▸ **Excerpt**:

--------

06/01/2023, 10:19 AM

I understand

06/01/2023, 10:19 AM

We checked CPU usage on lakefs server:very iddle. We check the Database: looks like it is busy when it need to handle rclone copy. My question is what is happening when lakectl commit stall ? Neither lakefs server, nor the database seems to do anything during that time ...

Guy Hardonag

06/01/2023, 10:19 AM

Got confused because the log isn’t sorted by date for some reason

06/01/2023, 10:19 AM

I though about network issue: but rclone can still pump data over ....

Guy Hardonag

06/01/2023, 10:19 AM

looking into it now

06/01/2023, 10:20 AM

is there any chance the issue is on

lakectl commit

itself ?

06/01/2023, 10:20 AM

as it is not finishing some handshake with the server ?

06/01/2023, 10:50 AM

there are currently about 10M files and 2000 repo on our lakefs server. Not sure if this is relevant ...

Guy Hardonag

06/01/2023, 10:51 AM

From looking at the log it seems that the commit runs and at some point it just gets stuck

Guy Hardonag

06/01/2023, 10:51 AM

once it gets stuck there are no logs for 4 minutes (thats when we get the timeout)

Guy Hardonag

06/01/2023, 10:52 AM

I will try to reproduce it on my side

Guy Hardonag

06/01/2023, 10:53 AM

Creating an environment running lakeFS on Azure appcontainer connected to Azure postgres

Guy Hardonag

06/01/2023, 10:54 AM

Will update you in a few hours

06/01/2023, 10:55 AM

Thanks. It tooks us sometime before it happen.

--------

▸ **Data section**:
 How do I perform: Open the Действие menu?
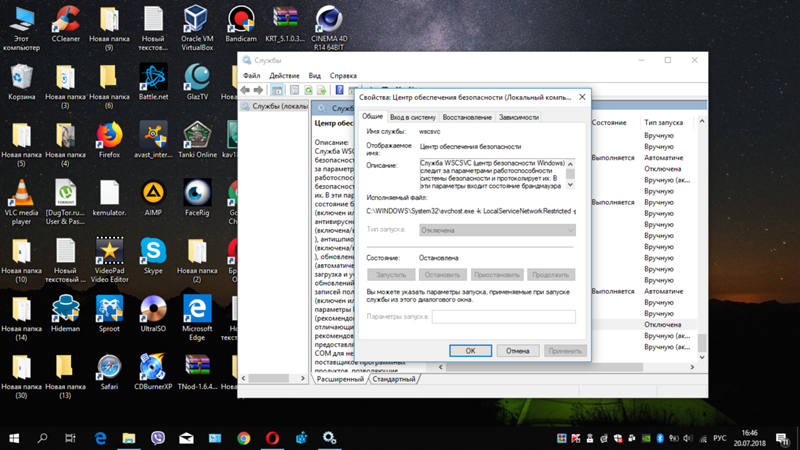(284, 75)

--------

▸ **Exercise task 1**:
In the lakeFS commit thread, how many files and repositories are on the lakeFS server?
▸ **Exercise task 2**:
Resume the lakeFS commit thread, picking up after its final message.

▸ **Exercise output 1**:
About 10 million files and 2,000 repositories.

▸ **Exercise output 2**:
06/01/2023, 10:55 AM

using rclone with 64 thread instead of 32 seems to make it happen faster

Guy Hardonag

06/01/2023, 10:55 AM

Thanks!

Guy Hardonag

06/01/2023, 10:56 AM

How many commits did it take it to happen? (roughly)

06/01/2023, 10:57 AM

I would say under 100

🙏 1

06/01/2023, 10:57 AM

couple 10s may be ?

06/01/2023, 10:57 AM

Knowing that my commit have couple 10k of small files

06/01/2023, 11:00 AM

we are using the container image v.100

Guy Hardonag

06/01/2023, 8:30 PM

Hi @HT, I wasn’t able to reproduce yet, I will give it another shot tomorrow and update you

👍 1

06/02/2023, 2:50 AM

Even with 2 replicas we still have this stalling happening after 3h30 ....

Guy Hardonag

06/02/2023, 9:14 AM

Hi @HT, Sorry but I didn’t test it yet, I will test it and update you on Sunday

06/02/2023, 9:47 AM

Thank you for all your effort !!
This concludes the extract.